In a letter recommending her for the position, written in February 1944, Park said, “[…] I really think that Mrs. Geiringer would probably become one of the best teachers of the college.”
Geiringer’s tenure at Wheaton was marked by her dedication to Wheaton students and to the advancement of the field of applied mathematics. She taught several advanced courses in mathematics at Wheaton, along with elementary mathematics, which was her favorite course to teach, according to a news release issued from the college upon her retirement.

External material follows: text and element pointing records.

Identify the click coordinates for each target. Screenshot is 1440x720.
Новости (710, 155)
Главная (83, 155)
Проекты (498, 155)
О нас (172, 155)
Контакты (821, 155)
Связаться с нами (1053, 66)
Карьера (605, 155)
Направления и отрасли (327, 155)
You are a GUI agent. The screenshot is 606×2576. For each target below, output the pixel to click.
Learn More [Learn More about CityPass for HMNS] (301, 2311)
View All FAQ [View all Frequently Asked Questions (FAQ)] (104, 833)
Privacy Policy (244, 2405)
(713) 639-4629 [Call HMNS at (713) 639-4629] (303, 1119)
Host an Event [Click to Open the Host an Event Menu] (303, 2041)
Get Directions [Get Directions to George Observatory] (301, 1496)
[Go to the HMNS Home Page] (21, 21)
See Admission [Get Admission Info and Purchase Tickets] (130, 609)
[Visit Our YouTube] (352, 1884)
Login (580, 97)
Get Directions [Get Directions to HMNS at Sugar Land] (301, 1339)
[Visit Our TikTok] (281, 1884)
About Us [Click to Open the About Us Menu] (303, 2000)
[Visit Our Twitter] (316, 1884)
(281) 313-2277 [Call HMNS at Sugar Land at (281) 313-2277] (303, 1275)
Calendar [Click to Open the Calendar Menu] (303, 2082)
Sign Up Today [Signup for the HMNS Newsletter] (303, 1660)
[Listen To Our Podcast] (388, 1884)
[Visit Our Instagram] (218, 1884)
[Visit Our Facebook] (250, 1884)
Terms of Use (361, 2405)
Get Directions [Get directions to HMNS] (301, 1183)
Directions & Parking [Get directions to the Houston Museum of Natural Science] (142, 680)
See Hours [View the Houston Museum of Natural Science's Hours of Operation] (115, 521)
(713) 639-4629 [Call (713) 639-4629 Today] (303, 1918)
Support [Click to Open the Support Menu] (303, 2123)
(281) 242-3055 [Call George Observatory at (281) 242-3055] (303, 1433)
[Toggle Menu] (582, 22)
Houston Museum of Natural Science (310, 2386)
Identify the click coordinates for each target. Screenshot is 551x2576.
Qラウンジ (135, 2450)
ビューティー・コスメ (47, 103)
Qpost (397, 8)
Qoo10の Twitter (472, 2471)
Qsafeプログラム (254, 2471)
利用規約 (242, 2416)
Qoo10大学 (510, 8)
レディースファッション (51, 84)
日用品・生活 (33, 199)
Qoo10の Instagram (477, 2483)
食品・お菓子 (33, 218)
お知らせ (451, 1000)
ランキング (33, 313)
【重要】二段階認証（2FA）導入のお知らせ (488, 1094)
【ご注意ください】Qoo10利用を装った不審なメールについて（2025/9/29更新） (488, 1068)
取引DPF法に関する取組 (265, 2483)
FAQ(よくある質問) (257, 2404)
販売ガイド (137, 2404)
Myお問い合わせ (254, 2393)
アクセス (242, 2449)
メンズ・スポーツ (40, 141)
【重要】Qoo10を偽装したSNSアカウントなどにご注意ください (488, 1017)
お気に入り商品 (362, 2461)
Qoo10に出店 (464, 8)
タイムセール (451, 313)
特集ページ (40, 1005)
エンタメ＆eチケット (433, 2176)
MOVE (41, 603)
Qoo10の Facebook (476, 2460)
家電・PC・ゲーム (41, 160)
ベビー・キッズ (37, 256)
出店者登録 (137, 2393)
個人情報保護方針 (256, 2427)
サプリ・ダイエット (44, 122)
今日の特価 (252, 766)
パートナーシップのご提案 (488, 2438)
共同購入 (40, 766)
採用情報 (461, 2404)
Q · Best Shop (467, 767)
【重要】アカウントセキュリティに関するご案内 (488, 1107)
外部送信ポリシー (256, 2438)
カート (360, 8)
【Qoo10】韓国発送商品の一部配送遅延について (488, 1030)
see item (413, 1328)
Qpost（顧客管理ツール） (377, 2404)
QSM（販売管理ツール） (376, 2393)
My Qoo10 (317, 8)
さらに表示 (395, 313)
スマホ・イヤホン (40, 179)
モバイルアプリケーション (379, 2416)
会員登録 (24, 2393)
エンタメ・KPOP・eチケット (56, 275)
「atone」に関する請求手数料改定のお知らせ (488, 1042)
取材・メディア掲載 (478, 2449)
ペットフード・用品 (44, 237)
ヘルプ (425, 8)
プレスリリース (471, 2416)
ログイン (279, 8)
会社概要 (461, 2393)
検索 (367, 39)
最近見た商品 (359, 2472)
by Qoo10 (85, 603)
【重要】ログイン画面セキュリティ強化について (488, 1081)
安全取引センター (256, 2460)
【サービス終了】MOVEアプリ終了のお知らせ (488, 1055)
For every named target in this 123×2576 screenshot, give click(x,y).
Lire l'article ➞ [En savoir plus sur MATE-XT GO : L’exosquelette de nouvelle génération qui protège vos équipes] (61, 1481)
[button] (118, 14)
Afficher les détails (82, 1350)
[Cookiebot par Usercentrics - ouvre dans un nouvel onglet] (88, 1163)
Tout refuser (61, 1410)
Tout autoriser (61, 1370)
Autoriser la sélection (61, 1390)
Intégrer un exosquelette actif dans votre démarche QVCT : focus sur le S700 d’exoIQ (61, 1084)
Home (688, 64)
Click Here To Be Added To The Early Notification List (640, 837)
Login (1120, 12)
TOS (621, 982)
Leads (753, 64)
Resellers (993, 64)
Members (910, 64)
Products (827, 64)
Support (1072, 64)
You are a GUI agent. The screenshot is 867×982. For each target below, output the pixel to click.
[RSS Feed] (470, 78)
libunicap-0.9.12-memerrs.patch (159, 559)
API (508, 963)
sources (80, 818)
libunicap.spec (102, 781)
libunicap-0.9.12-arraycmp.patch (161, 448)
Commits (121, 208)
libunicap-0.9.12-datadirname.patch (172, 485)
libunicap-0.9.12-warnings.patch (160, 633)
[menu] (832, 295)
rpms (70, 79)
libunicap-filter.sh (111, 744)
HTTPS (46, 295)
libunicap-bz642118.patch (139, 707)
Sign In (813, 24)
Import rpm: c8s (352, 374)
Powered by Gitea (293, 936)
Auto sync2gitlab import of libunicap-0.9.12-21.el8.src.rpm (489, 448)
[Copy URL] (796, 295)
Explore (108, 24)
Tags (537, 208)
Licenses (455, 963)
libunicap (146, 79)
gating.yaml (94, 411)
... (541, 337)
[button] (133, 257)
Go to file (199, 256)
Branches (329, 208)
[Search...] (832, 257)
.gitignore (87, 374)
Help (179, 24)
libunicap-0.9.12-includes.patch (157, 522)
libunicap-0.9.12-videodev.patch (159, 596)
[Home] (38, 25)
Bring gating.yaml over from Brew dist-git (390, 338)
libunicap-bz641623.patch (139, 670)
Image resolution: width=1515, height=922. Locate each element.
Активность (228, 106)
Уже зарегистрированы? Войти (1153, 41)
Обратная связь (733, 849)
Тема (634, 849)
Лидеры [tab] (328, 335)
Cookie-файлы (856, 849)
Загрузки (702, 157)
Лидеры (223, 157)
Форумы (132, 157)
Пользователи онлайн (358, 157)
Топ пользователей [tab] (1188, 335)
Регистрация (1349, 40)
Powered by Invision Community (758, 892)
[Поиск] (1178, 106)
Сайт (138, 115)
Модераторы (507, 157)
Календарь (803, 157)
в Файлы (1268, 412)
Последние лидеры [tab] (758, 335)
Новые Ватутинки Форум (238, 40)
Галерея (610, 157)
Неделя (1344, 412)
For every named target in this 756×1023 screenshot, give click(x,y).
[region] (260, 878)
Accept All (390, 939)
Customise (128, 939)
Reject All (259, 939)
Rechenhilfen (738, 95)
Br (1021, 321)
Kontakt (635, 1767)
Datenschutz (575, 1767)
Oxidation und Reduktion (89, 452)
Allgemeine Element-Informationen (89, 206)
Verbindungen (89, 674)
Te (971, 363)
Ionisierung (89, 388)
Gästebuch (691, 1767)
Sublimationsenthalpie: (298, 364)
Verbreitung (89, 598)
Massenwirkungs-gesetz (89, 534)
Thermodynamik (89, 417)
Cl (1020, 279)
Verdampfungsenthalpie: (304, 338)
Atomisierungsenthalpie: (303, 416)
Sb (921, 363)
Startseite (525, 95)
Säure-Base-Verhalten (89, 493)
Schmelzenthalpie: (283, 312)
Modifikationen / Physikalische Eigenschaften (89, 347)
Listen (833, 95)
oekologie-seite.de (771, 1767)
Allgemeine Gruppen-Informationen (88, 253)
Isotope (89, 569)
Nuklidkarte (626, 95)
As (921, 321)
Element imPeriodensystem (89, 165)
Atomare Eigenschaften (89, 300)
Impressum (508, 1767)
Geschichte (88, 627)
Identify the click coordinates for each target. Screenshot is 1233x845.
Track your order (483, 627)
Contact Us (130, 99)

While at Wheaton, she published more than 80 articles, reviews and books on pure and applied mathematics, and, following the death of her husband, mathematician Richard von Mises, in 1953, she assumed his research projects at Harvard University, where he was a professor of applied mathematics and aerodynamics.
“She was elected to the American Academy of Arts and Sciences in 1955—a truly rare honor—and also was a fellow of the Institute of Mathematical Statistics, the American Mathematical Society and other similar (though unnamed in our sources) groups,” Armstrong said.
While at Wheaton, during World War II, Geiringer conducted classified research for the National Defense Research Council.
She retired from Wheaton in 1959, earning the title of professor emerita, and was awarded an honorary doctorate from the college the following year, Armstrong said.
Along with her impact in academics—according to her obituary, published in the Wheaton College Newsletter on April 24, 1973, Geiringer “directed an unusual proportion of mathematics majors in individual research projects in probability and statistics”—she also donated to Wheaton her collection of rare volumes of German literature. One of these gifts, highlighted in a recent article in Wheaton magazine, was a volume of Aristotle printed in Leipzig in 1519, Armstrong noted.